▶ **TEXT EXTRACT**:
══════════════════════════════

I think I may bulk again as im not happy with the stagnation ive suffered since eating pretty clean.


----------



## guinness (Jul 14, 2008)

Pscarb said:


> this depends on the individuals metabolism normally i would say 3 x 30min per week but for you seeing as you seem to have a fast metabolism i would not do any until your gaining stops then start it


interesting comment. why start when gaining stops? to counter the additional cals and controll bodyfat or something else?

I would have said take a easy for a couple of weeks, do no cardio, and then train heavy minus cardio. Then when looking to lose some fat introduce it.


----------



## MaKaVeLi (Aug 12, 2008)

Im strict Mon-Fri but at the weekends I eat anything in sight!


----------



## toxo (Mar 11, 2008)

══════════════════════════════

▶ **SOURCE DATA**:
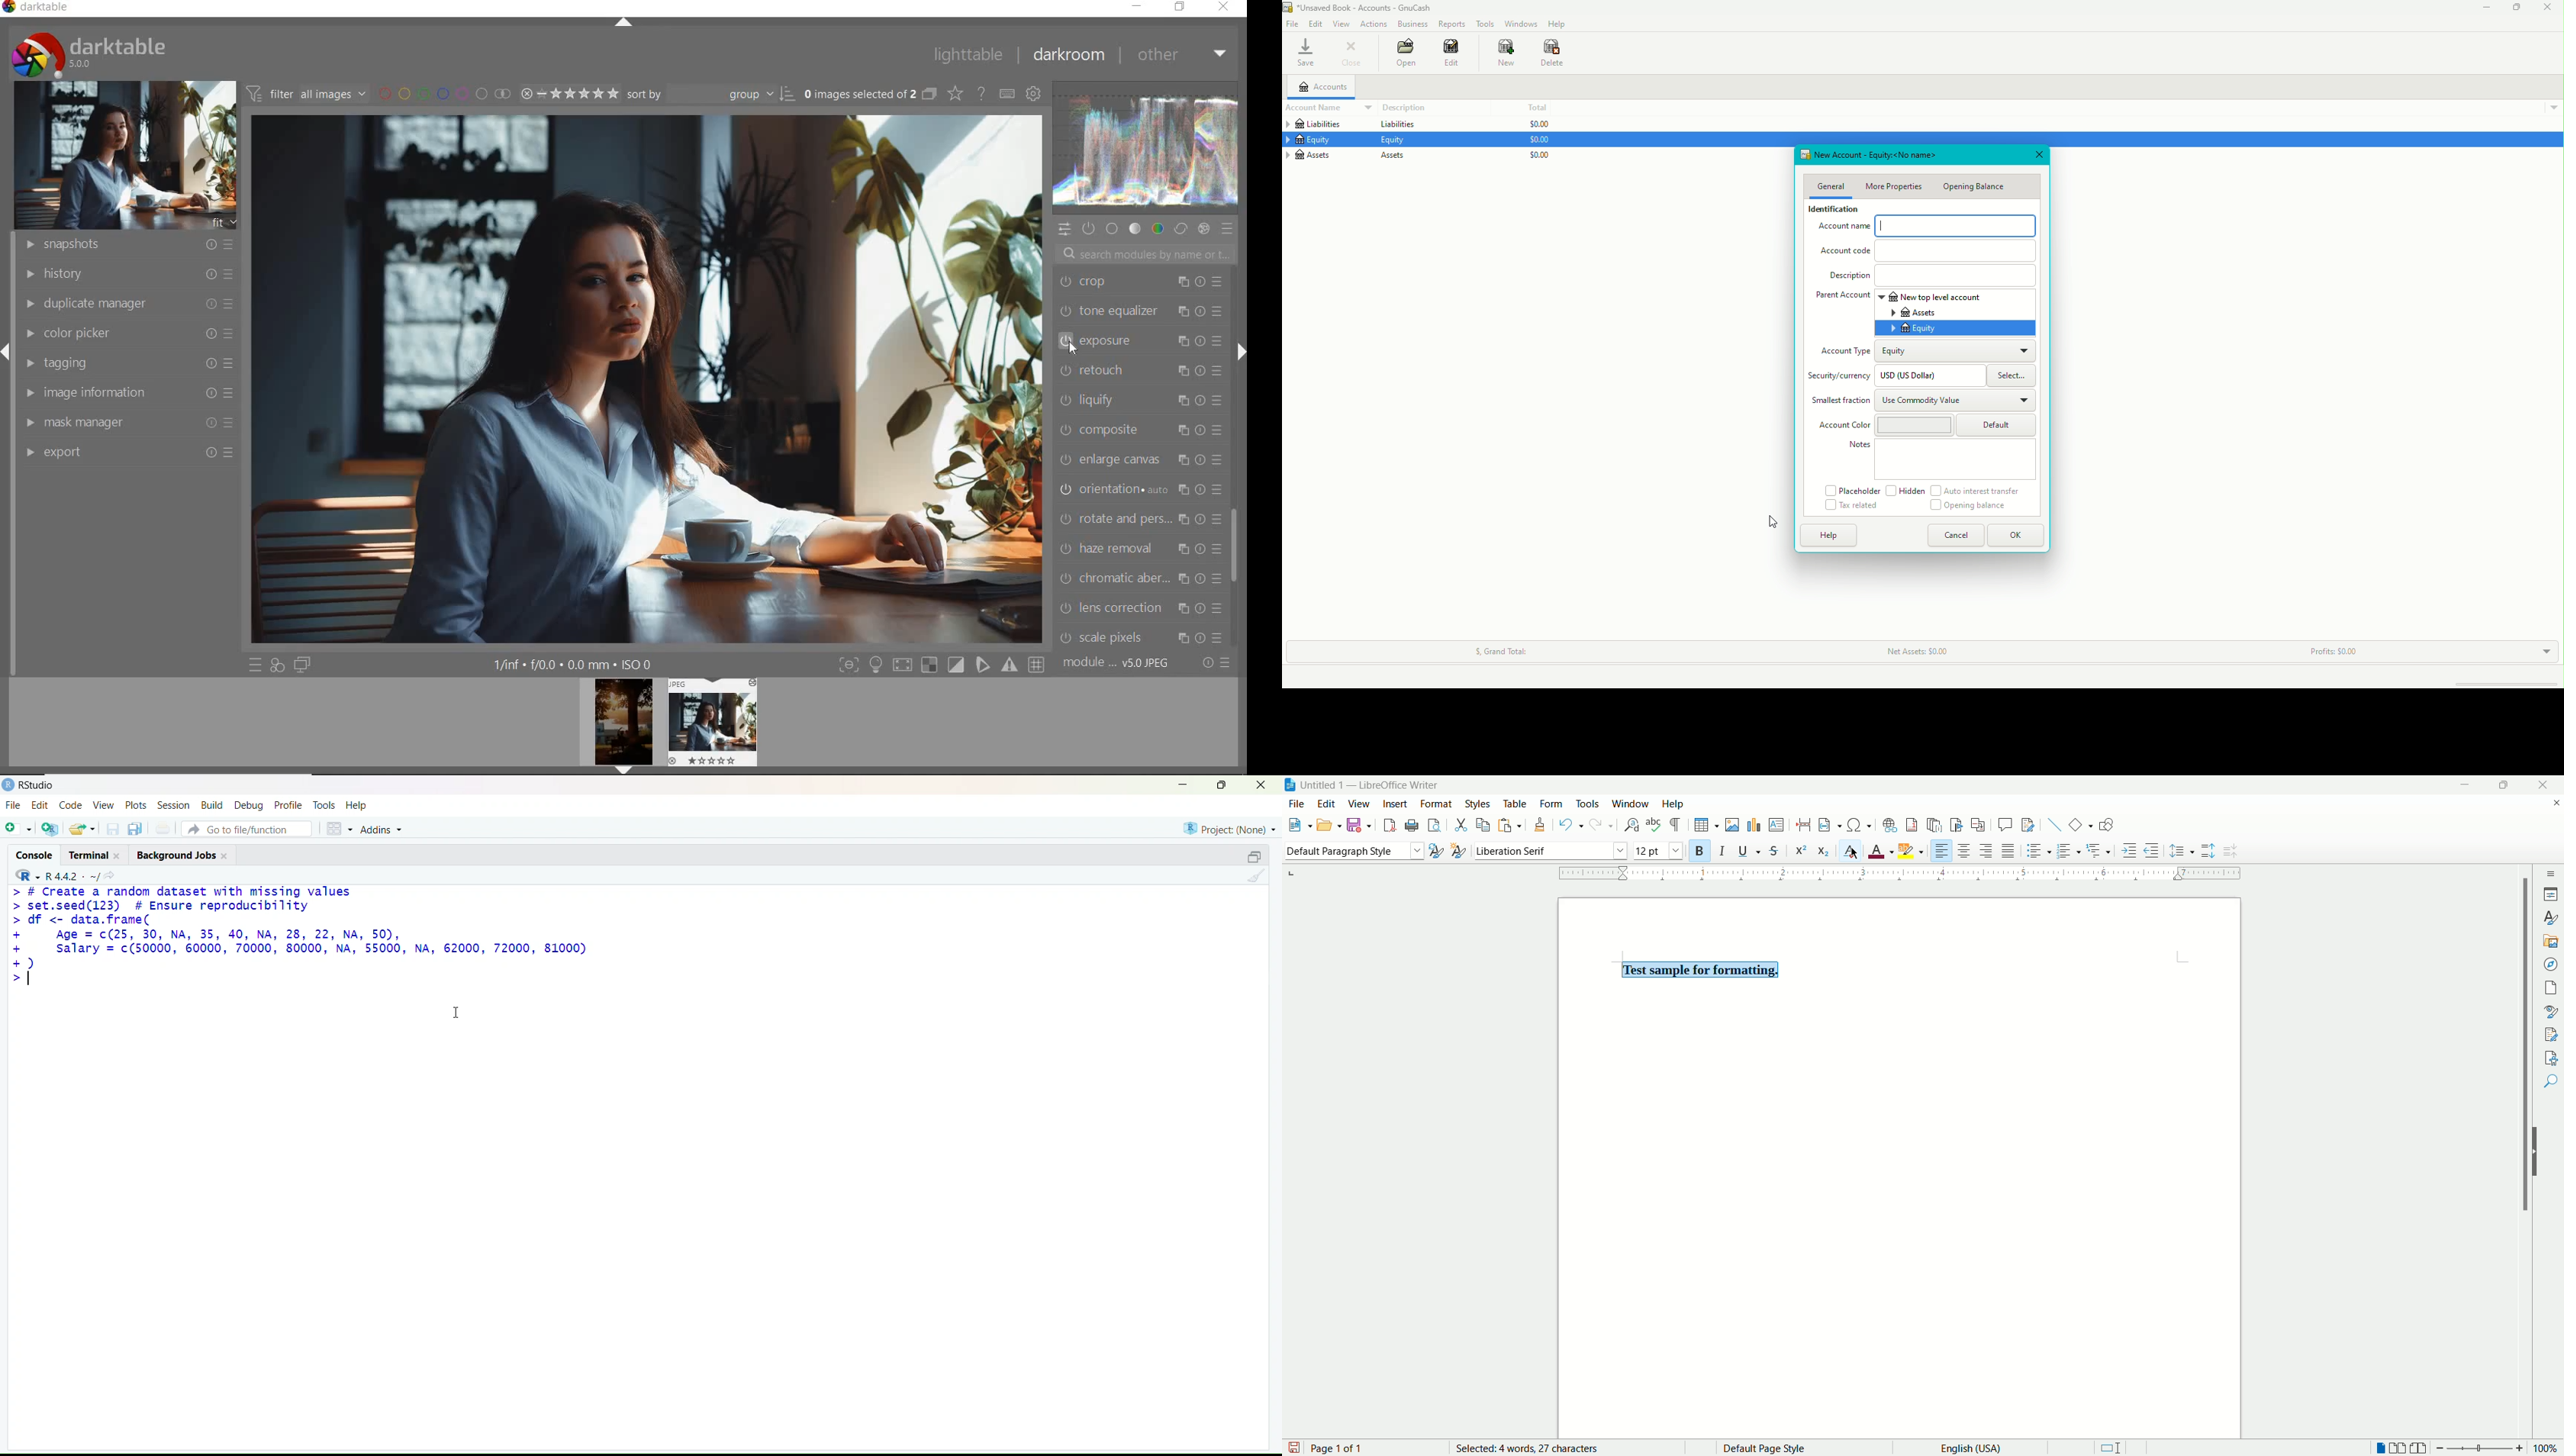 This screenshot has height=1456, width=2576. What do you see at coordinates (1883, 426) in the screenshot?
I see `Account Color` at bounding box center [1883, 426].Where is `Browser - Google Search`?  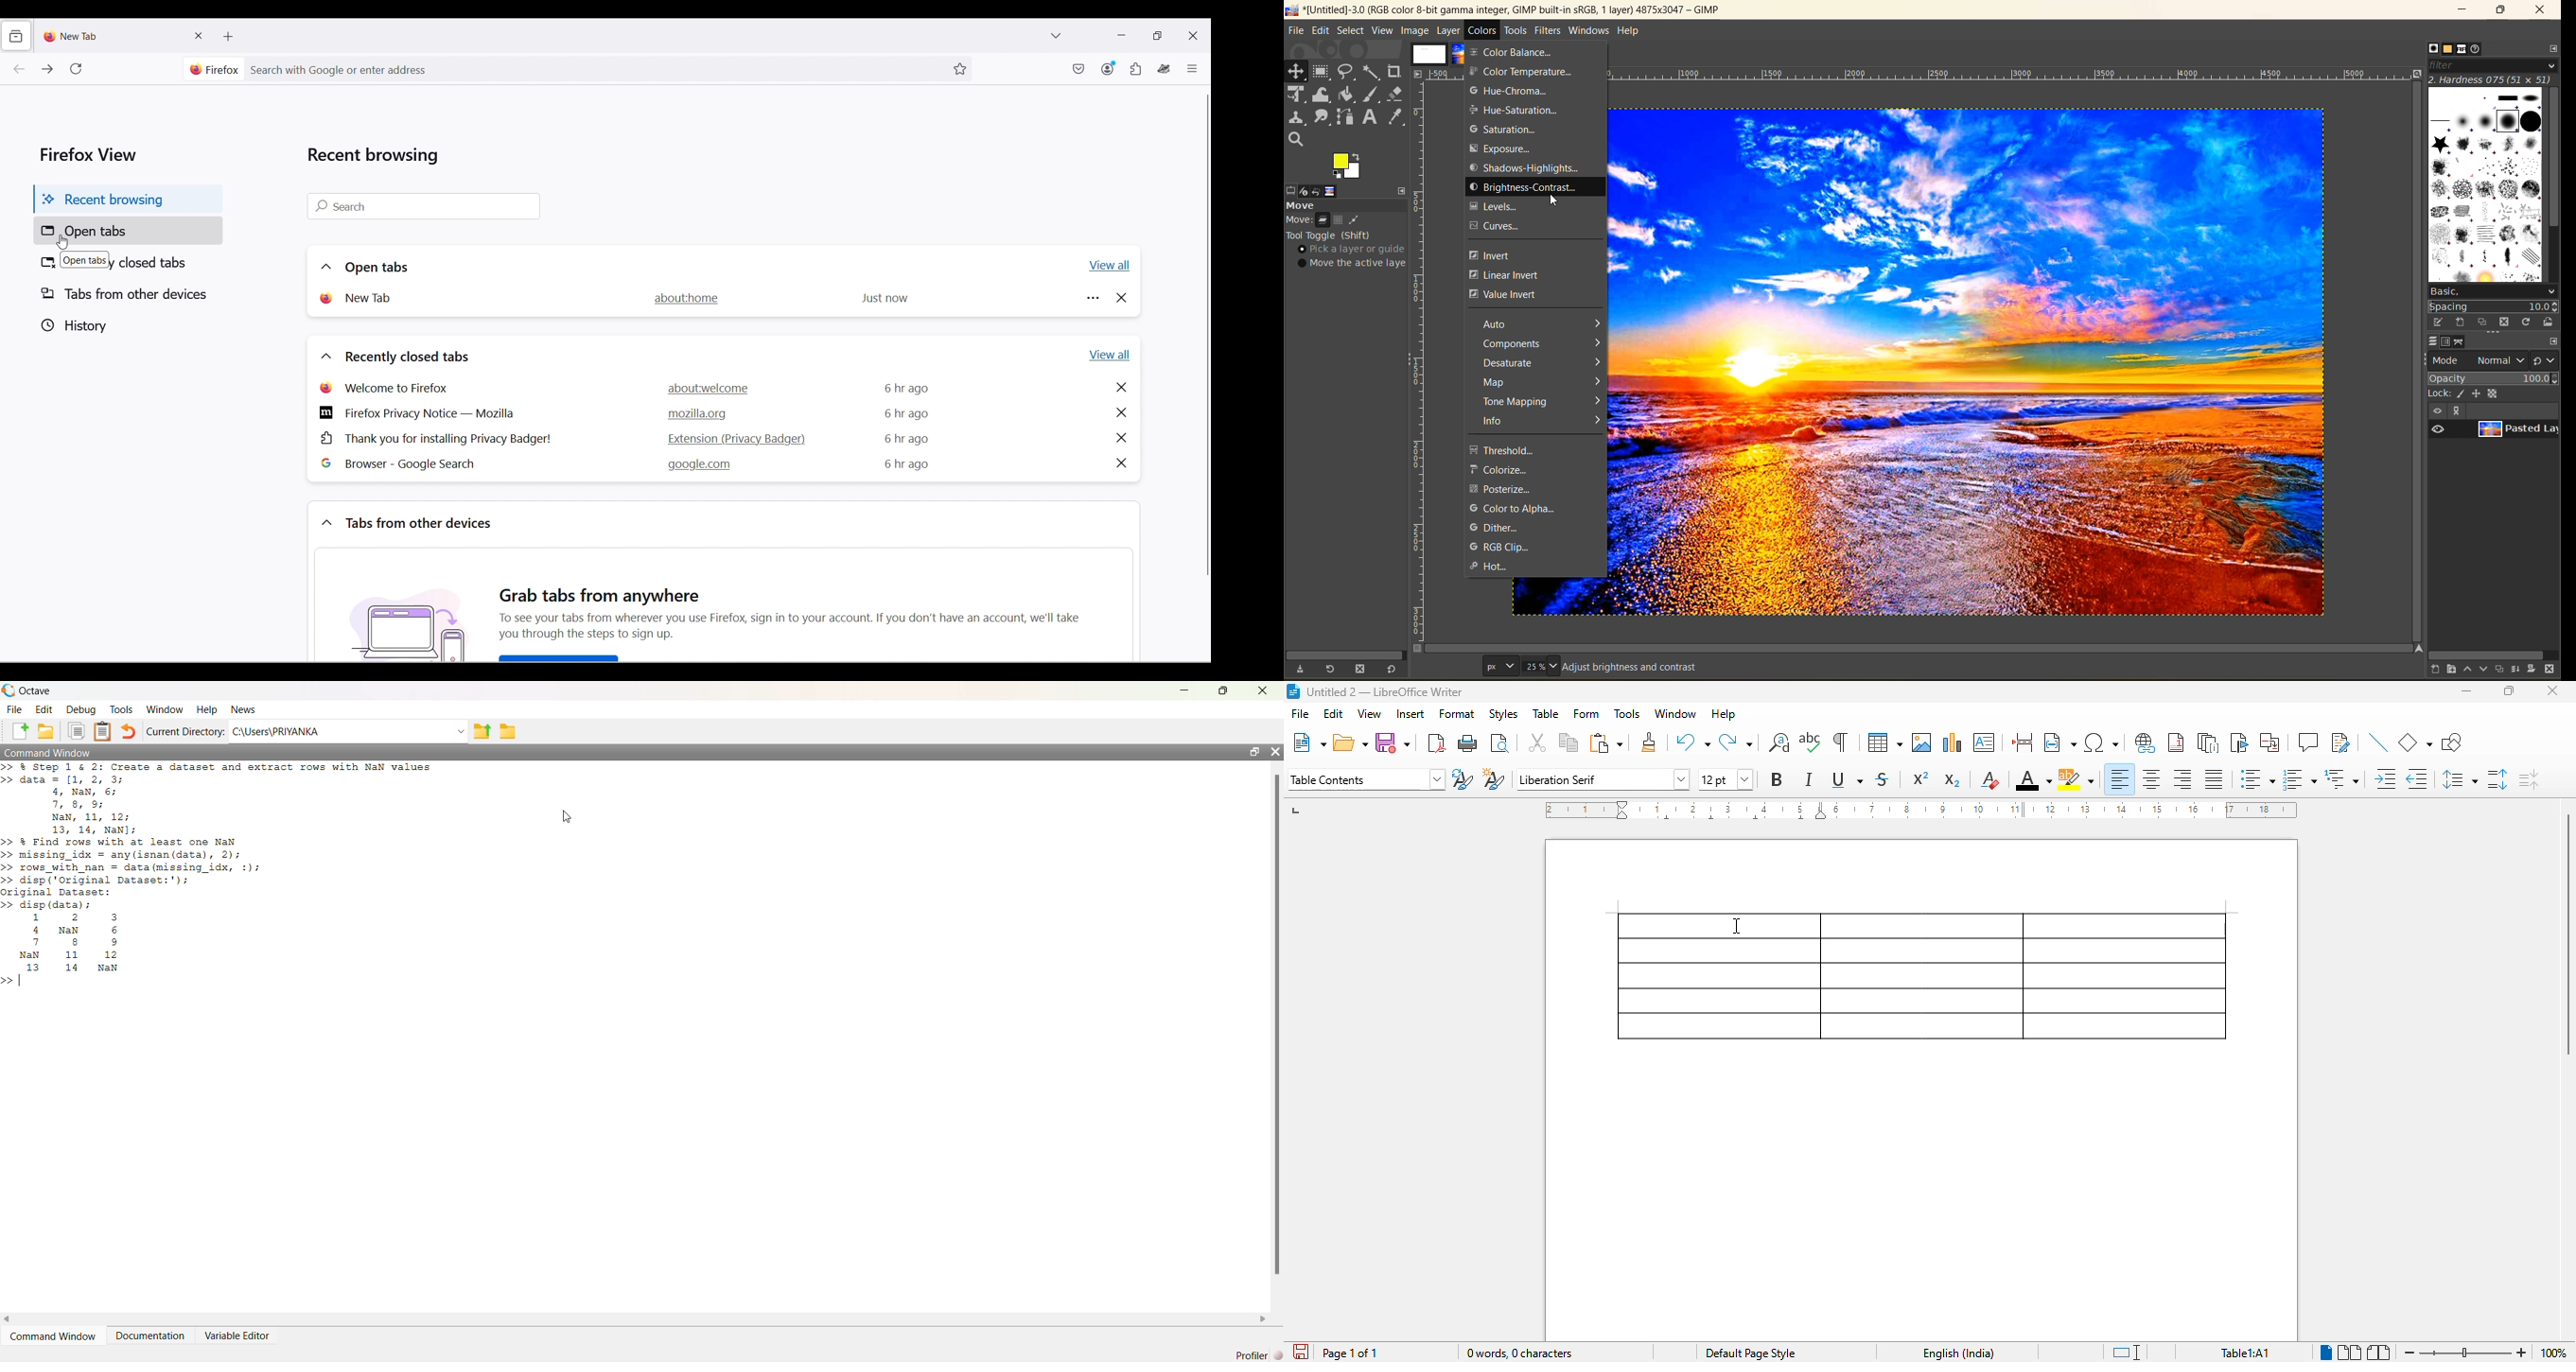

══════════════════════════════

▶ **COMPLETE THE FOLLOWING**:
- a) In the forum thread, rewrite the paragraph beginning "I would have said take a easy" more briefly, keeping its main facts.
- b) Copy out the forum thread from "I would have" to "(Aug 12, 2008)".

▶ **ANSWERS**:
- a) Rest for a couple of weeks without cardio, then train heavy, still without cardio, and add cardio only when aiming to lose fat.

- b)
I would have said take a easy for a couple of weeks, do no cardio, and then train heavy minus cardio. Then when looking to lose some fat introduce it.


----------



## MaKaVeLi (Aug 12, 2008)